Beschaffung aktuell: Welche Prognosen können Sie für die nahe Zukunft ableiten? Was fragen Kunden ab?

Sebastian Kreft: Unsere Prognose: Die Nachfrage nach sauberem Schrott wird stark ansteigen. Hier besteht für viele Unternehmen, die auf ausreichend sauberen Schrott angewiesen sind, rascher Handlungsbedarf. Das Thema KI ist aktuell ein absolutes Hype-Thema, mit dem sich vieler unserer Kunden auseinandersetzen. Auch Sustainability ist ganz oben auf der Agenda. Etwa: Wie schafft man es, ein sauberes und vertrauenswürdiges CO2-Reporting aufzubauen? Über alles gesehen: „Digitale Transformation“ ist nach „Kosten senken“ an zweiter Stelle der Priorität auf der Agenda der Chief Procurement Officer.


Über Metalshub

Metalshub ist ein unparteiischer und unabhängiger Vorreiter der digitalen Transformation in der Metallindustrie. Das Unternehmen hat eine digitale Lösung für die globale Handelskette von metallischen Rohstoffen, einschließlich Rohstoffbeschaffung und -vermarktung. Darüber hinaus bietet Metalshub die ersten Preisindizes nicht börsengehandelte Rohstoffe, die ausschließlich auf Transaktionen basieren. Im Jahr 2022 wurde erfolgreich ein Prämienindex für Nickel-Briketts eingeführt.

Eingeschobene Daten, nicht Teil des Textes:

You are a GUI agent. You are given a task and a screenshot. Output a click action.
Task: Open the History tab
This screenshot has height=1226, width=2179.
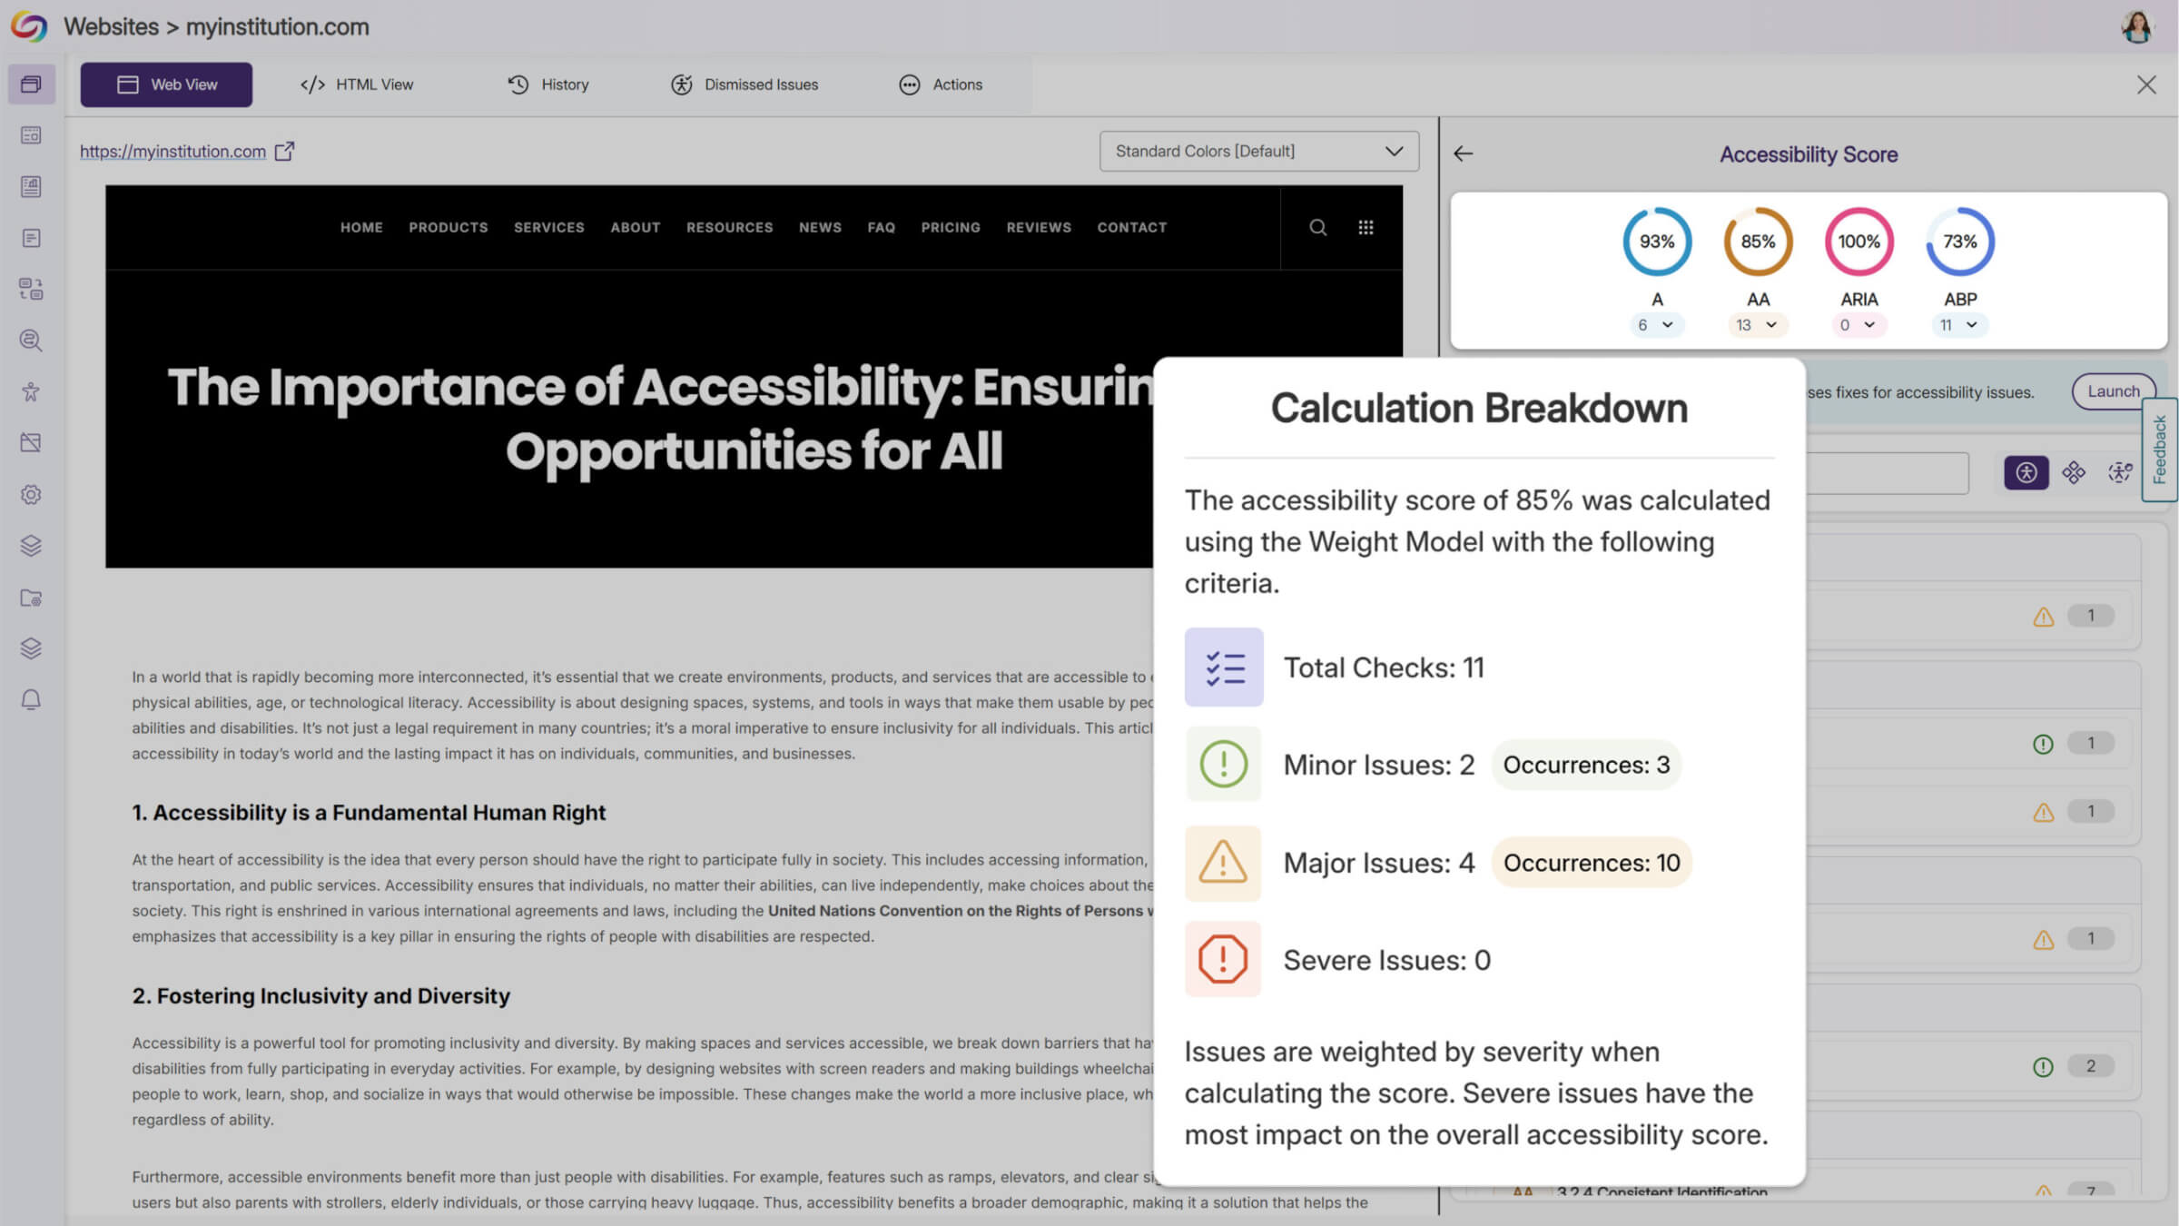click(547, 84)
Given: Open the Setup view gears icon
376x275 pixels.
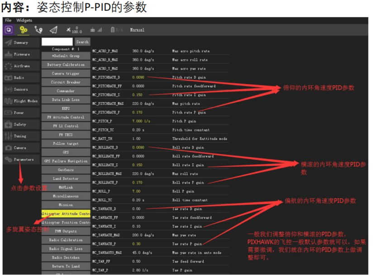Looking at the screenshot, I should (23, 29).
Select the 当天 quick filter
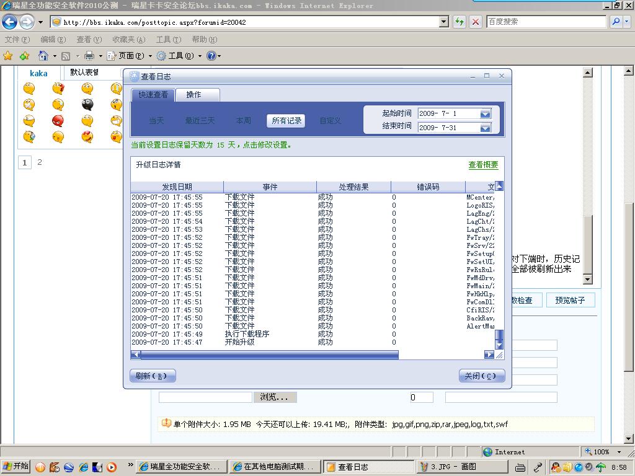 coord(156,121)
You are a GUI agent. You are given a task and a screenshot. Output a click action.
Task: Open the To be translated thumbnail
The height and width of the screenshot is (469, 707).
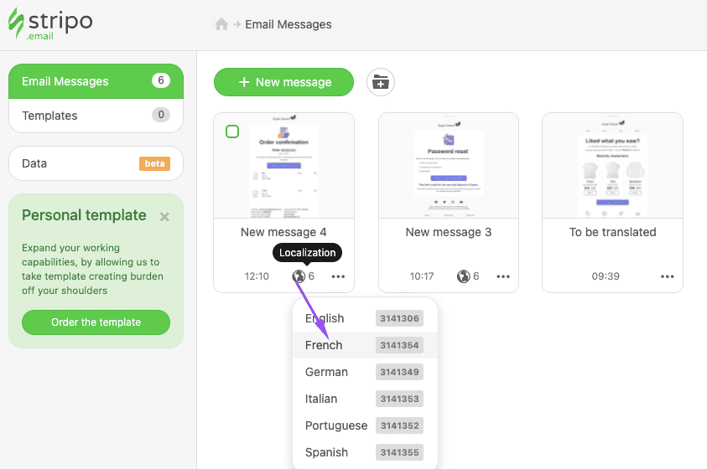(x=612, y=166)
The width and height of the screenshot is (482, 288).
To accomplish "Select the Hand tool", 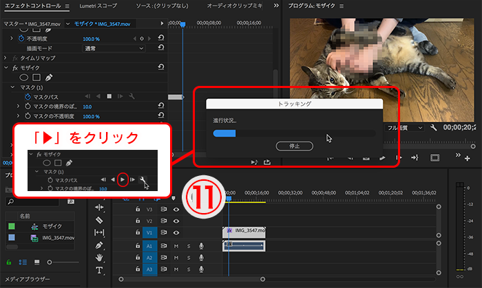I will (x=99, y=258).
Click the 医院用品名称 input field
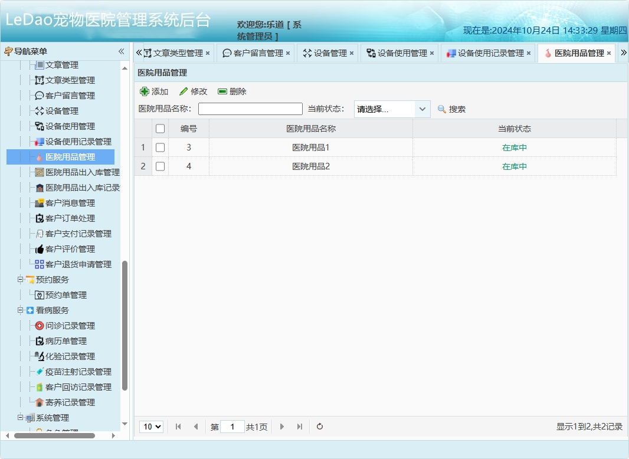 click(250, 109)
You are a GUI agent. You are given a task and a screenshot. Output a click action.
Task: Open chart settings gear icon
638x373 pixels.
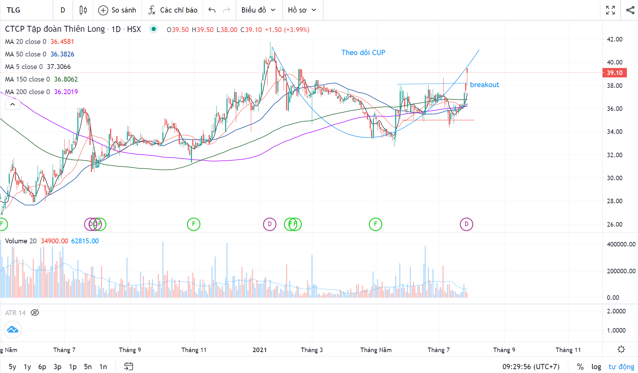[x=621, y=349]
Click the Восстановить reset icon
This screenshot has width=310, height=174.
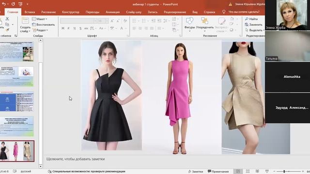[34, 25]
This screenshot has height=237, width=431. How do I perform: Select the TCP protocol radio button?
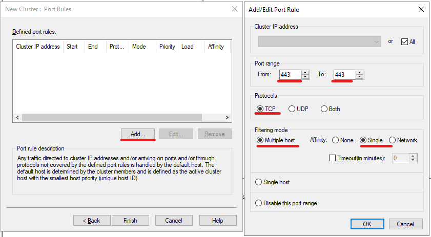tap(260, 109)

Seit 2021 arbeitet Metalshub in Partnerschaft mit der London Metal Exchange (LME), der führenden Börse für Industriemetalle, zusammen, um digitale Handelslösungen für Basismetalle wie Aluminium, Kupfer und Zink anzubieten. Diese Kooperation ermöglicht es beiden Partnern, der Industrie eine Lösung zur Verfolgung des CO2-Fußabdrucks von Metallprodukten über die gesamte Lieferkette anzubieten.